Len Tillem & Rosie McNichol
Dear Len & Rosie,
My 74-year-old stepmother has been diagnosed with terminal kidney cancer and is expected to die within two years. Her will provides that their home and other assets be sold and distributed 50-50, half to her kids and half to my father. Is this legal and enforceable? I’m afraid that my father will be displaced and lose his home and his independence when she dies.
Your stepmother has the right to leave her assets to anyone she wants upon her death. She is under no legal obligation to leave anything to your father at all. Many people in second marriages want to make sure that their children from prior marriages do not lose their inheritance. Over the years, we’ve heard many widows say that their late husband’s children never respected them, or the stepchildren were being greedy, or a stepchild was asking too many questions about the will or trust. If your stepmother dies first and your father inherits everything, then he could very well disinherit her children. This is probably what she was thinking when she made her will.
But it may not work out the way she wants. When your stepmother dies, her will shall apply only to her probate estate, which consists of assets titled in her name alone, in tenancy in common with others, or in community property (but not community property with right of survivorship) with your father. If the home is titled in joint tenancy with your father, he’ll own it and any other joint tenancy assets outright upon his wife’s death, no matter what her will says. He’ll also inherit everything left to him by beneficiary designation.
But that’s leaving it all to chance. A joint tenancy can be severed (converted into a tenancy in common) anytime before the death of either joint tenant. Your stepmother can do this by herself without the consent of your father, as long as the deed is recorded before her death. Or, if she signs the deed severing the joint tenancy within three days before her death, her children can record it within seven days after her death.
The best way of dealing with this problem is for your father and his wife to communicate with one another about what each of them want. They should also meet with an estate planning attorney to review their existing estate plans. There are many possible solutions that will allow the surviving spouse to stay in the family home and receive the benefit of both spouses’ assets while protecting the inheritance rights of the deceased spouse’s children.
For example, your stepmother can give your father a life estate in her half of the home and pass the remainder interest on to her children. Or she could have her half of the home held in a trust for your father’s benefit. The two of them together could even enter into a written contract promising to leave everything to one another on the first death, and then to both families equally on the second death.

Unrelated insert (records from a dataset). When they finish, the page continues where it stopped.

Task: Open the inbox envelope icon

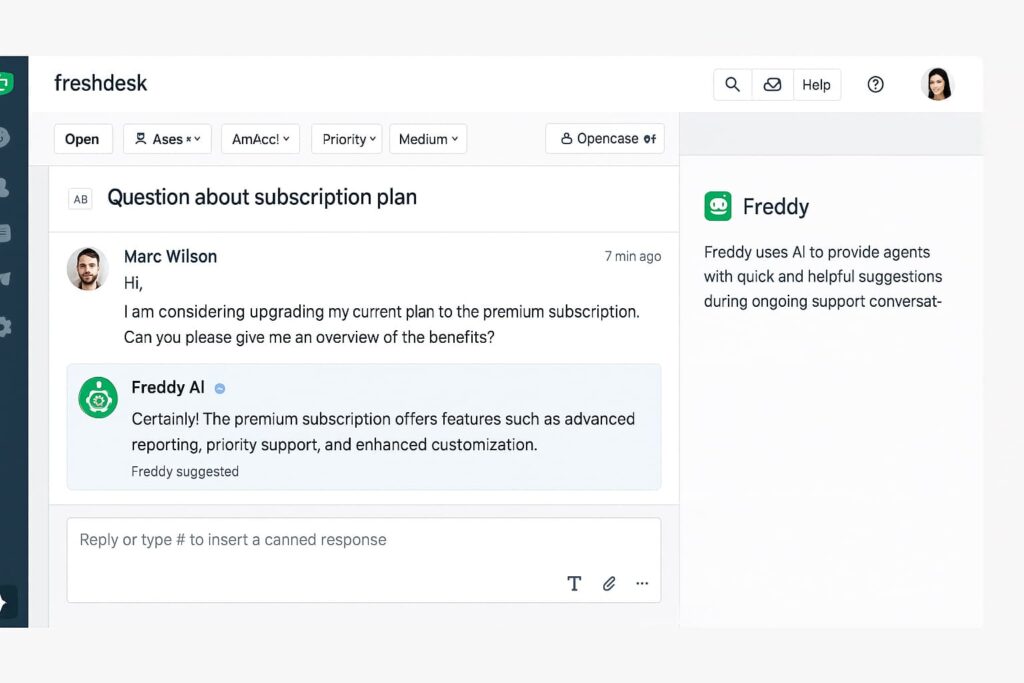Action: coord(772,85)
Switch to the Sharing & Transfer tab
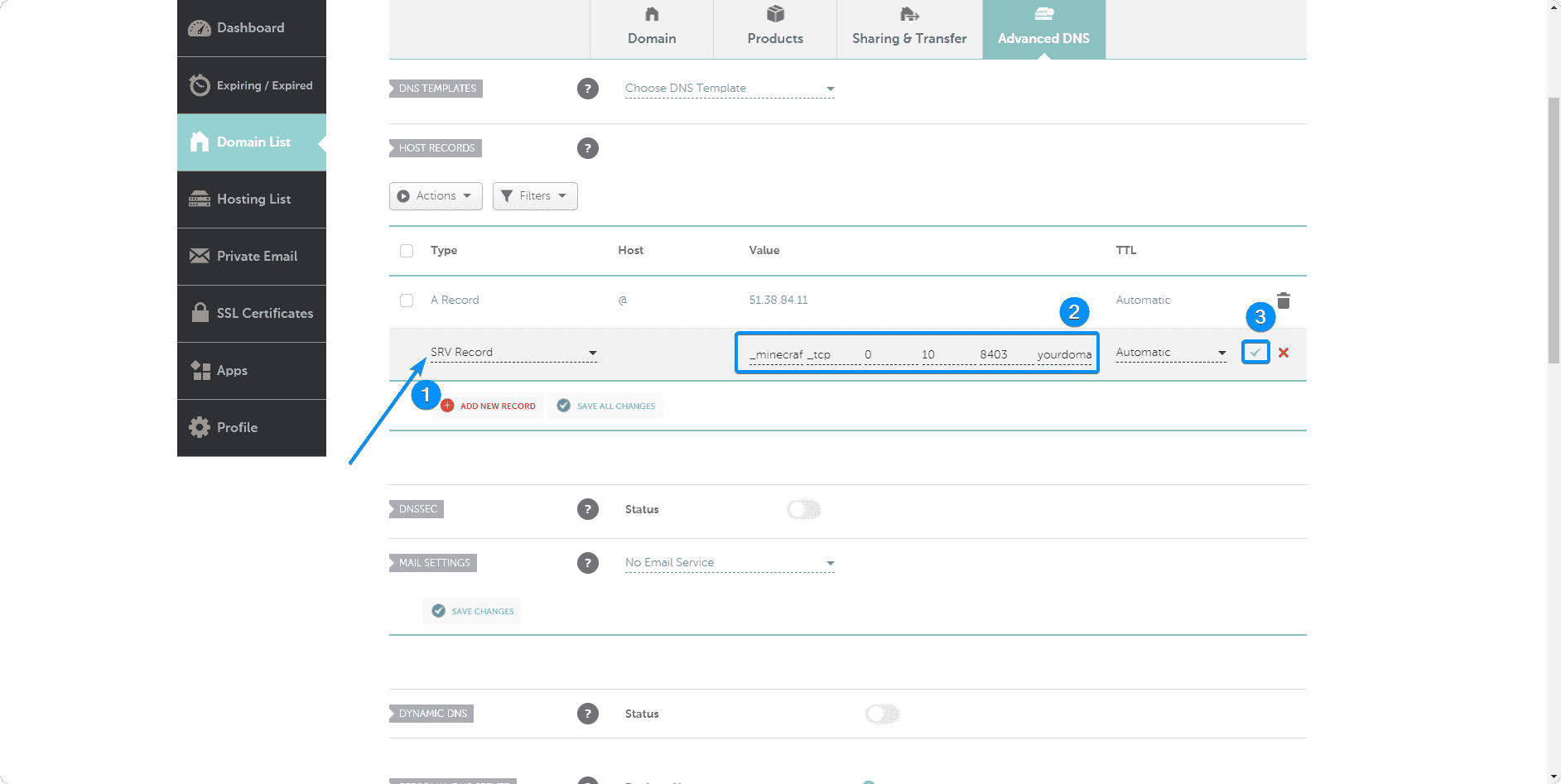 coord(909,29)
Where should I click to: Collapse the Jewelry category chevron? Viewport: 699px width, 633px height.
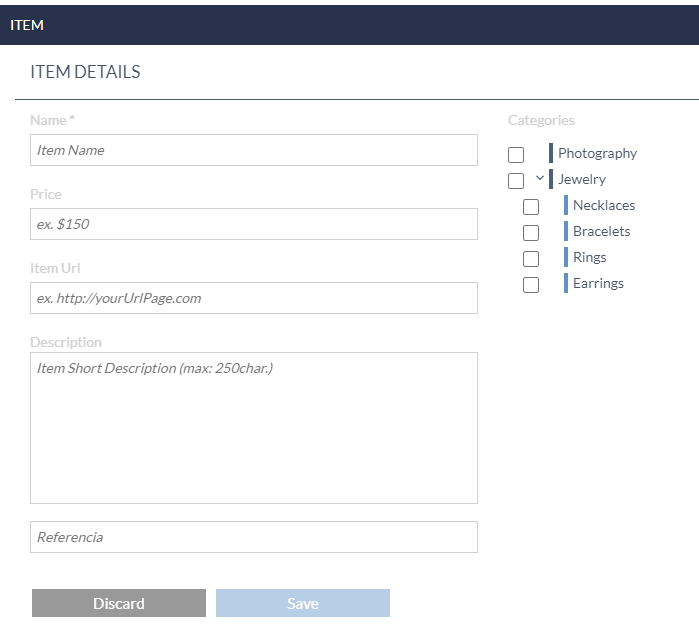[x=540, y=179]
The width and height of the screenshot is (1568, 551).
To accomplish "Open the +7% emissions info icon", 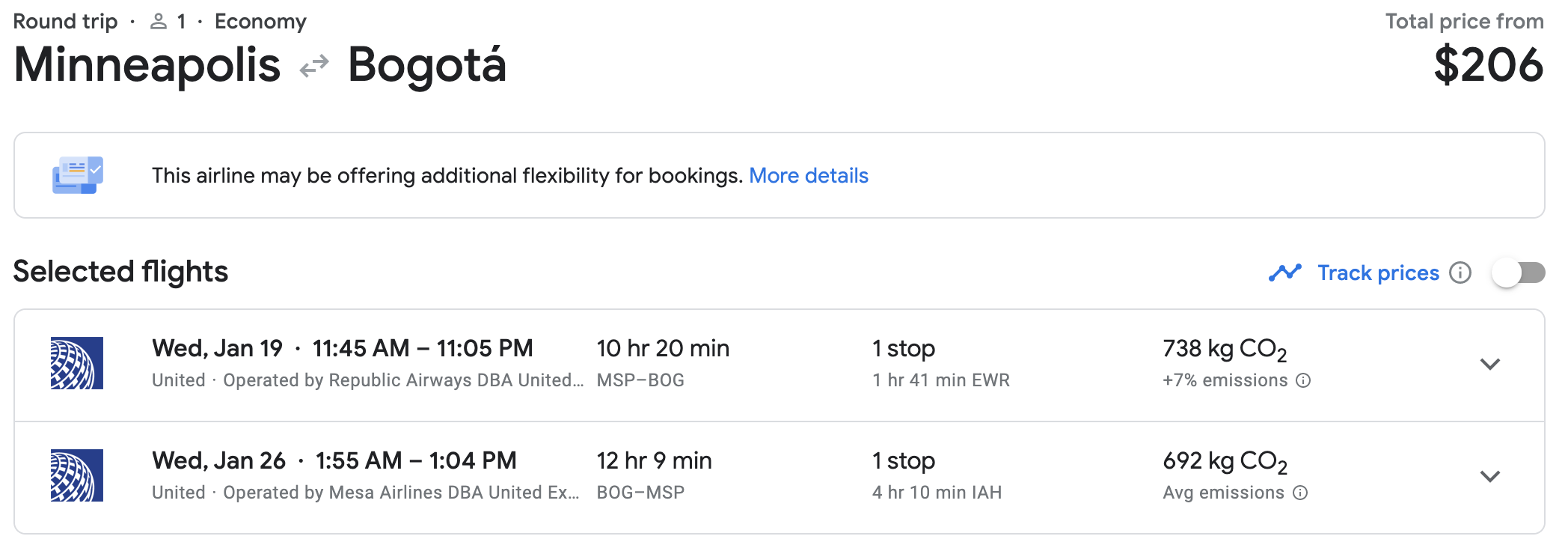I will pos(1305,380).
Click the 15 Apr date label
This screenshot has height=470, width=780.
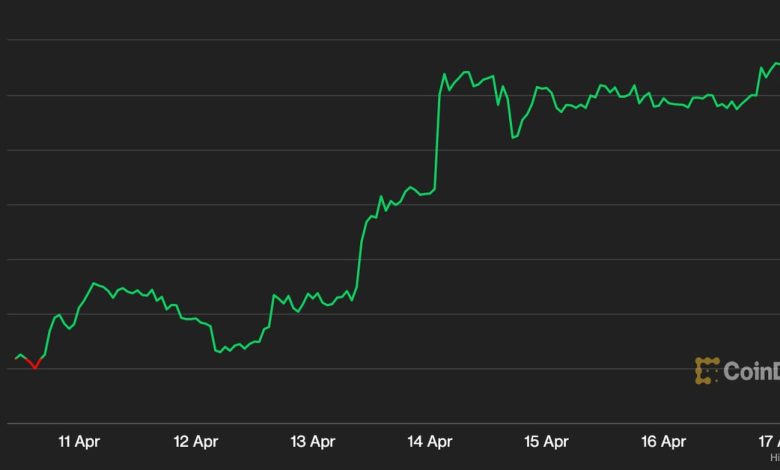point(546,441)
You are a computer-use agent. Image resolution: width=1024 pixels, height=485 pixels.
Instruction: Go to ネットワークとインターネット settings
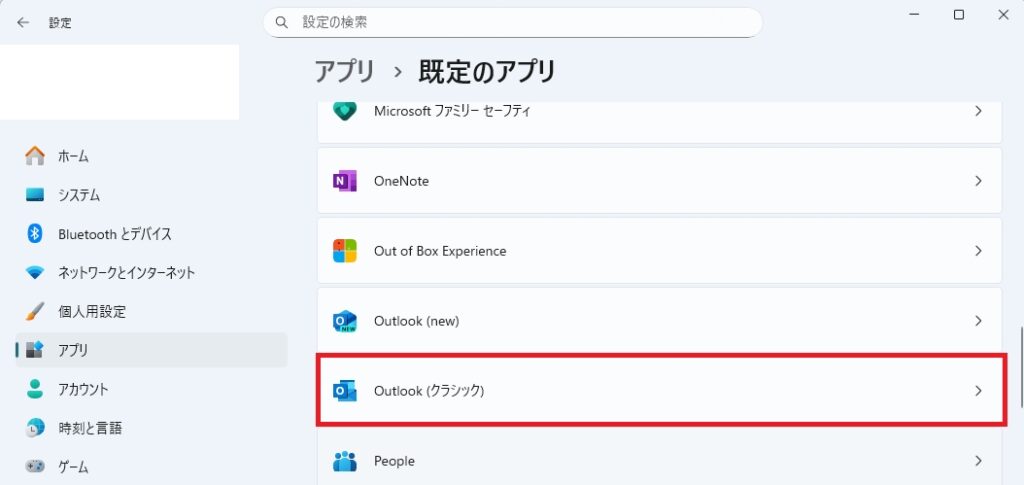(126, 273)
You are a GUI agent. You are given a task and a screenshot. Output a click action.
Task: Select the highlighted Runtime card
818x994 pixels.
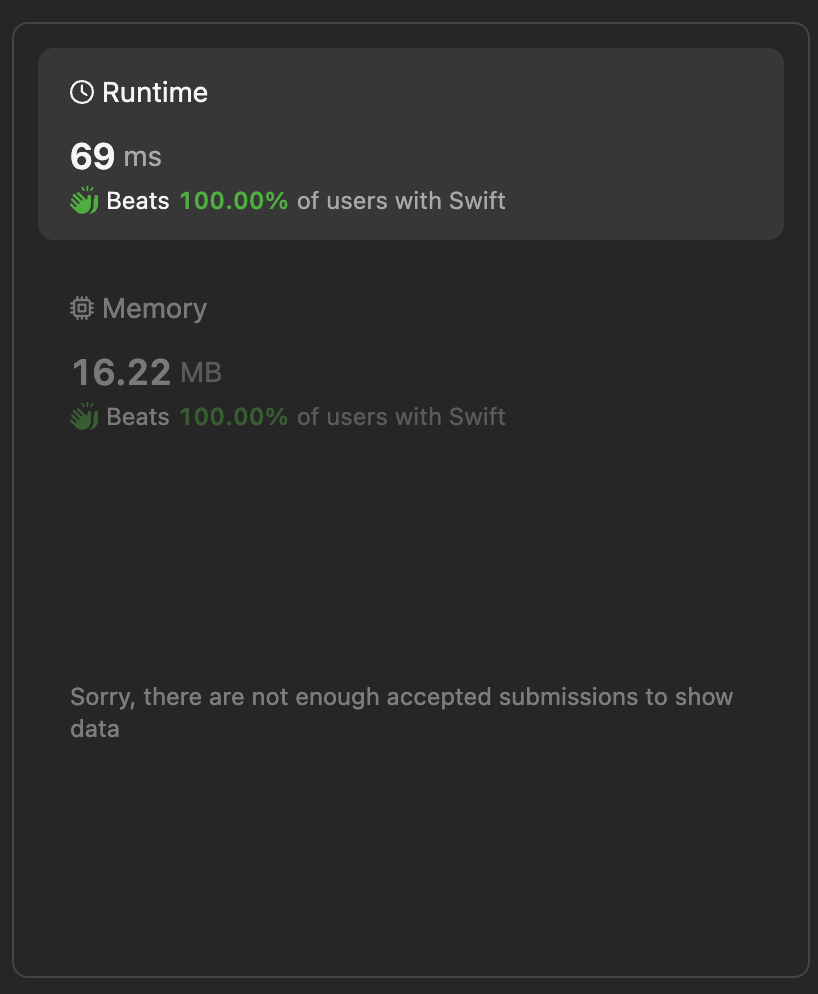point(410,143)
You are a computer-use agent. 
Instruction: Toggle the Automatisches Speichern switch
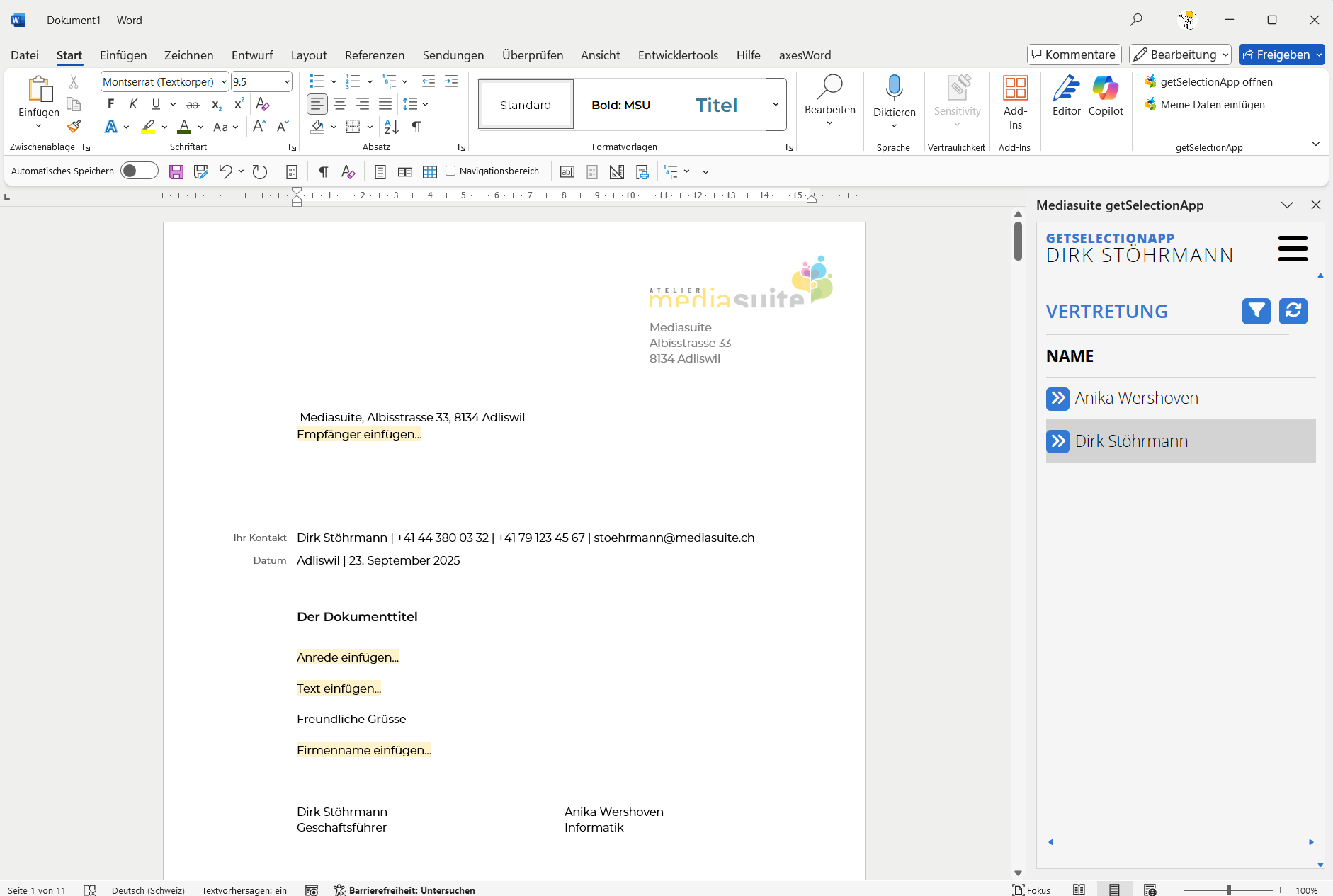tap(139, 171)
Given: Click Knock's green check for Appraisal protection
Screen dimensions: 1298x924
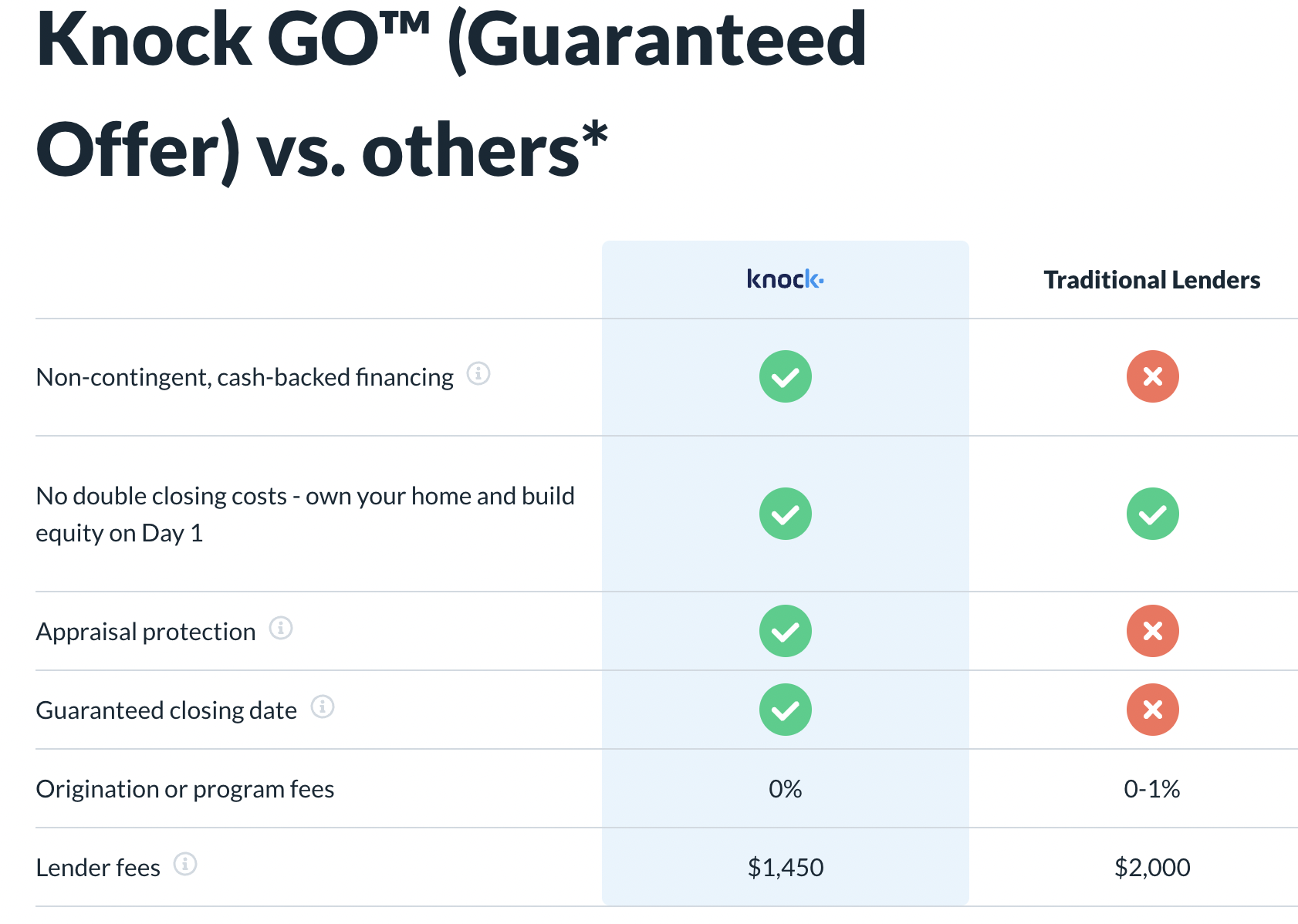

Don’t forget that your stepmother is ultimately in control of her own assets. She does not have to create a trust with your father, and may still want to leave everything to her children upon her death. Brush up on your sales skills and try to persuade her that allowing your father to live in the home until his death is a good thing for her to do, and that she can do this while still protecting her own children’s inheritance.
Len & Rosie
Dear Len & Rosie,
Both my husband and my son have recently died, leaving my daughter and me. My will was drawn up in 1989 so that my children would share equally if anything is left to share. My daughter has no children, but my son had two. Will my son’s children split his share of my estate or must I contact a lawyer and make a new will? Or should I get a trust instead? I want to make sure that my grandchildren get their fair share.
The answer to your question depends on what exactly your will says. The dispositive provisions of your will (the part of your will that says who gets what when you die), probably say that your children will split your estate into shares by “right of survivorship” or by “right of representation.” These are important phrases that you should understand.
“Right of survivorship” means that each gift will lapse if the person you are giving it to dies before you do. If your son inherits through your 1989 will by right of survivorship, then your daughter will inherit everything when you die and your son’s children will get nothing.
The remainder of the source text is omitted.